= What the task requires =
Reproduce the entries below word for word, leaving out the pictures.

= Records supplied =
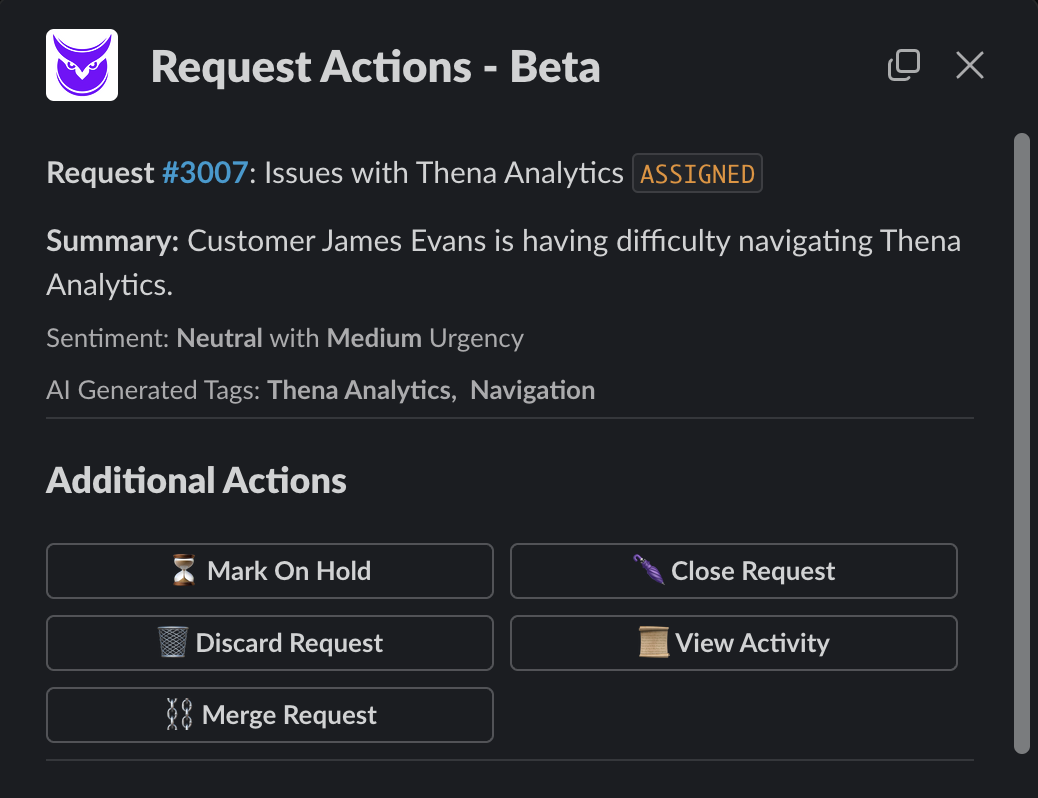Screen dimensions: 1038x798
Task: Click the ASSIGNED status badge
Action: (697, 174)
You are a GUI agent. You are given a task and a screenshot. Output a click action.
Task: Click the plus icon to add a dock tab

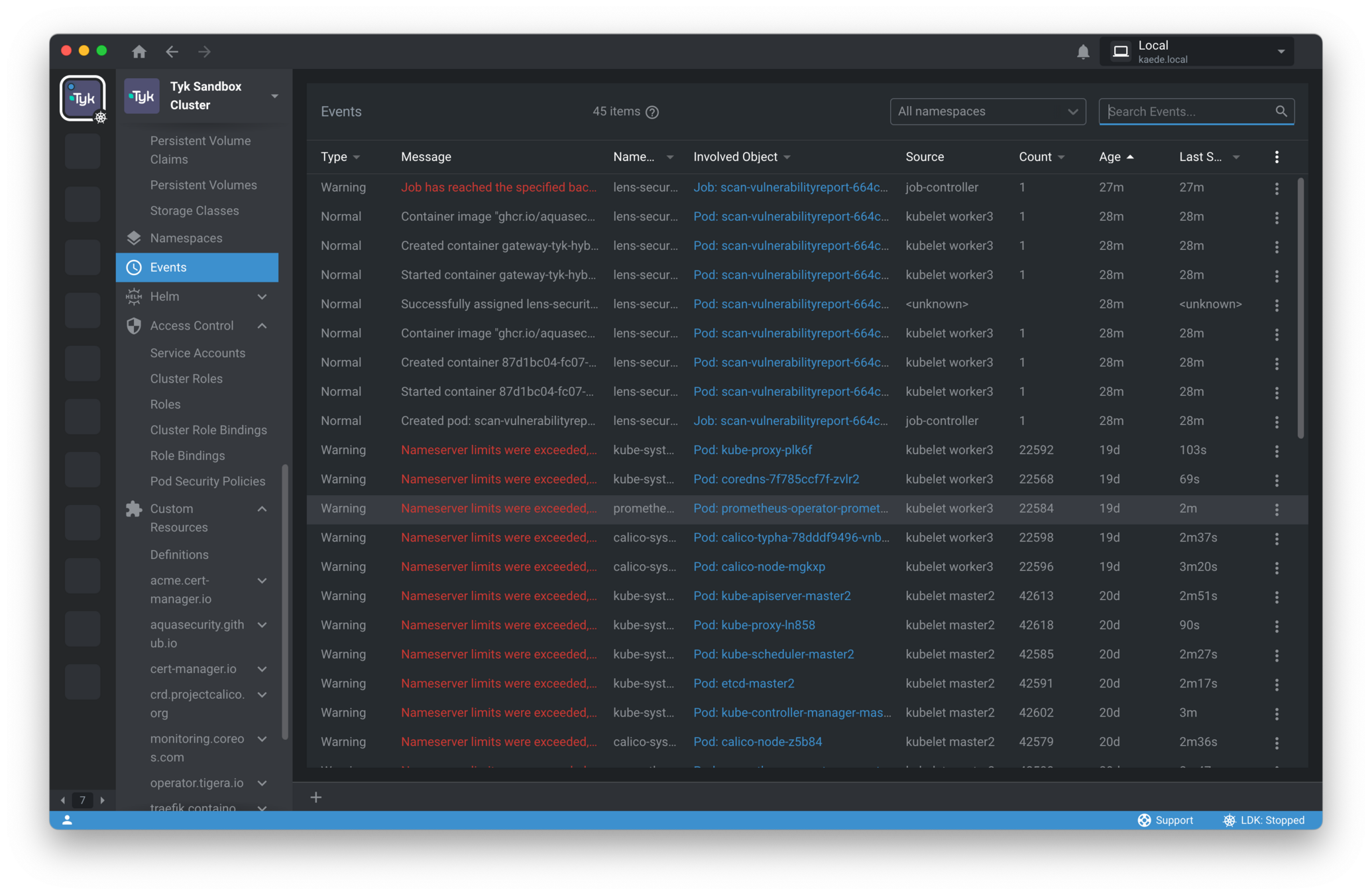[316, 797]
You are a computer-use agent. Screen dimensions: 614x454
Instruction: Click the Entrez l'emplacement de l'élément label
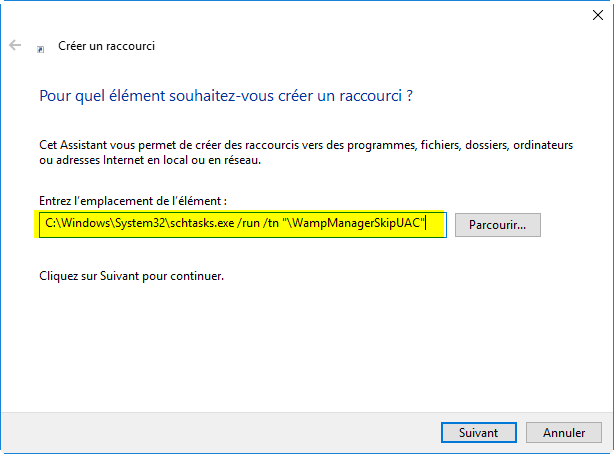[133, 201]
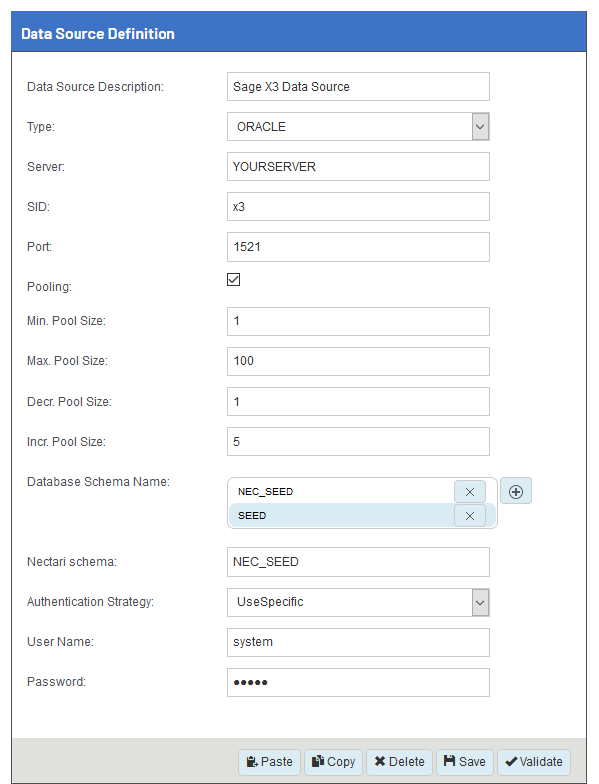The height and width of the screenshot is (784, 599).
Task: Focus the Server field with YOURSERVER
Action: click(x=358, y=166)
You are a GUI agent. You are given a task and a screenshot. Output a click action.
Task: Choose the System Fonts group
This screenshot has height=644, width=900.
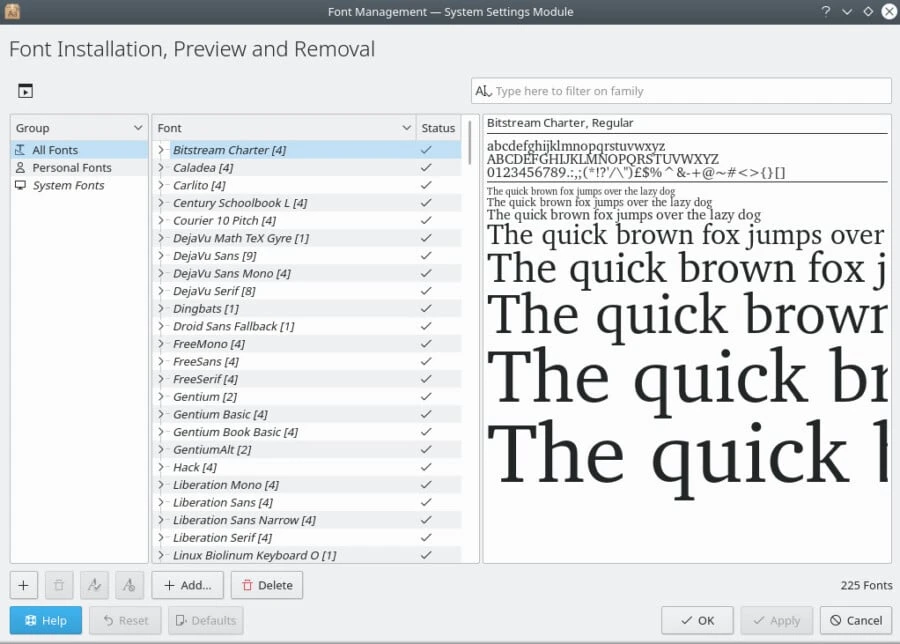[68, 186]
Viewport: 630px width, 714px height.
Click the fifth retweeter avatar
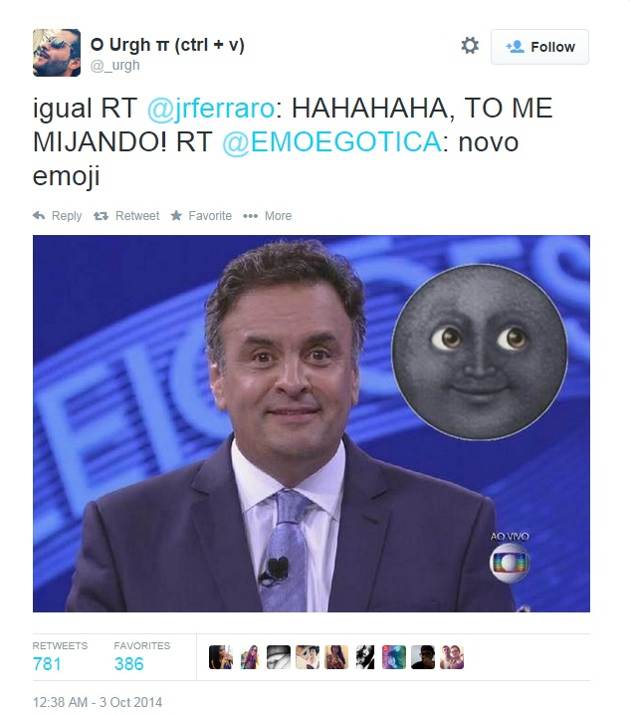coord(336,657)
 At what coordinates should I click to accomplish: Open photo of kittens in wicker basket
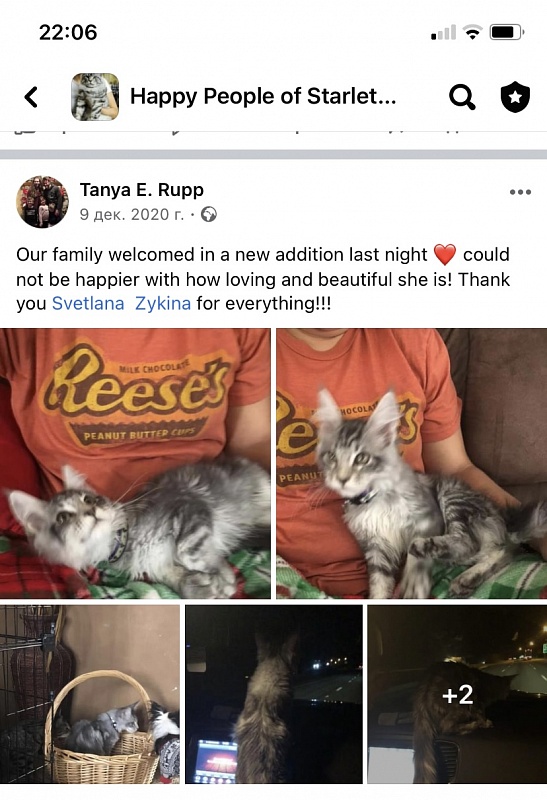coord(90,694)
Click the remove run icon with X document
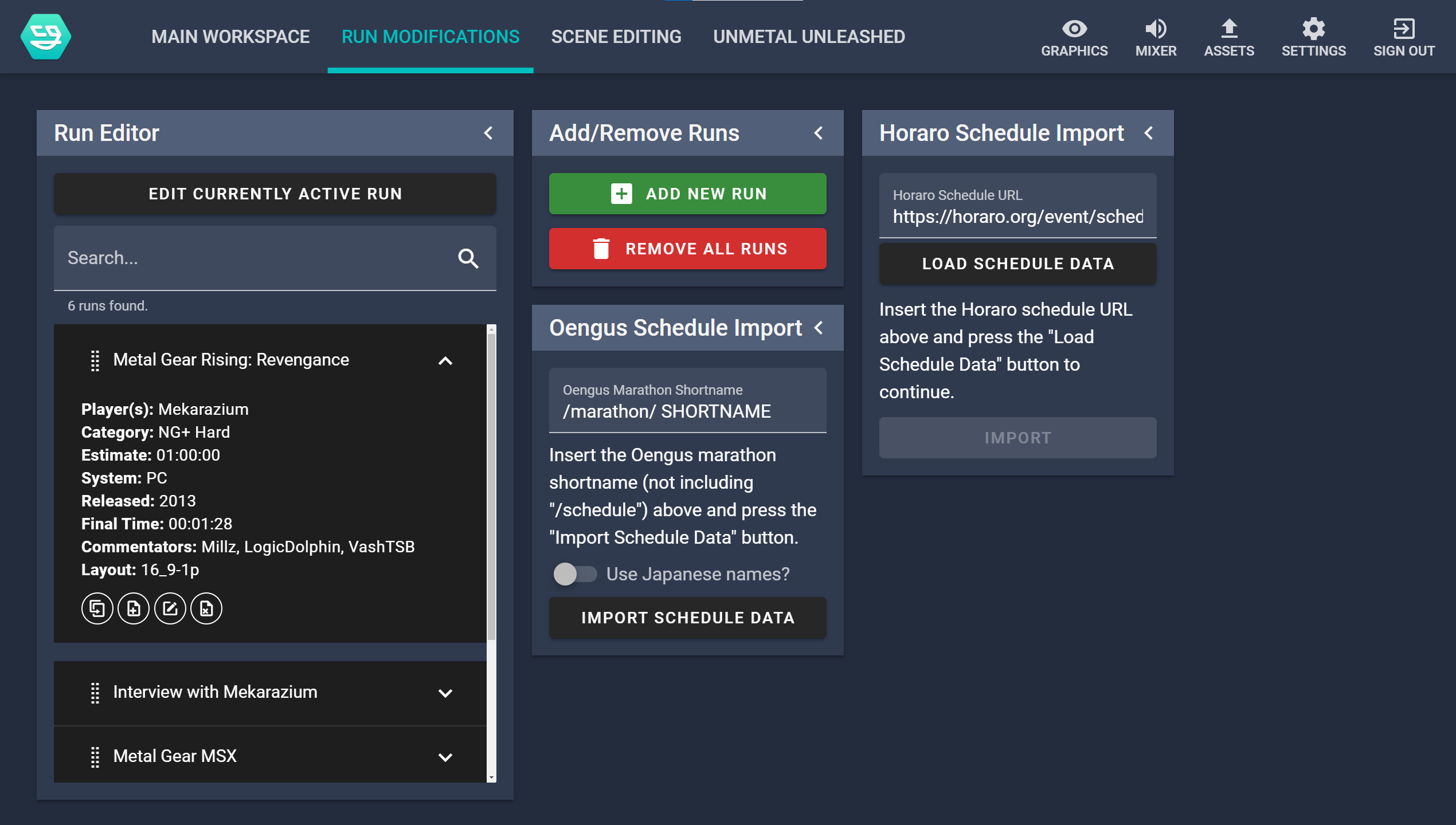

= The completed task =
Screen dimensions: 1038x798
Task: Click the ASSIGNED status badge
Action: (697, 174)
You are a GUI agent. You are given a task and a screenshot. Output a click action.
Task: Click the plus icon to add a dock tab

[316, 797]
You are a computer-use agent. Screen dimensions: 614x454
Instruction: Click the Entrez l'emplacement de l'élément label
[133, 201]
The height and width of the screenshot is (784, 599).
Task: Focus the Server field with YOURSERVER
Action: click(x=358, y=166)
You are a GUI agent. You are given a task and a screenshot. Output a click action.
Task: Choose the System Fonts group
This screenshot has height=644, width=900.
[68, 186]
Viewport: 630px width, 714px height.
Click the fifth retweeter avatar
coord(336,657)
 At what coordinates should I click to accomplish: Open photo of kittens in wicker basket
coord(90,694)
Click the remove run icon with X document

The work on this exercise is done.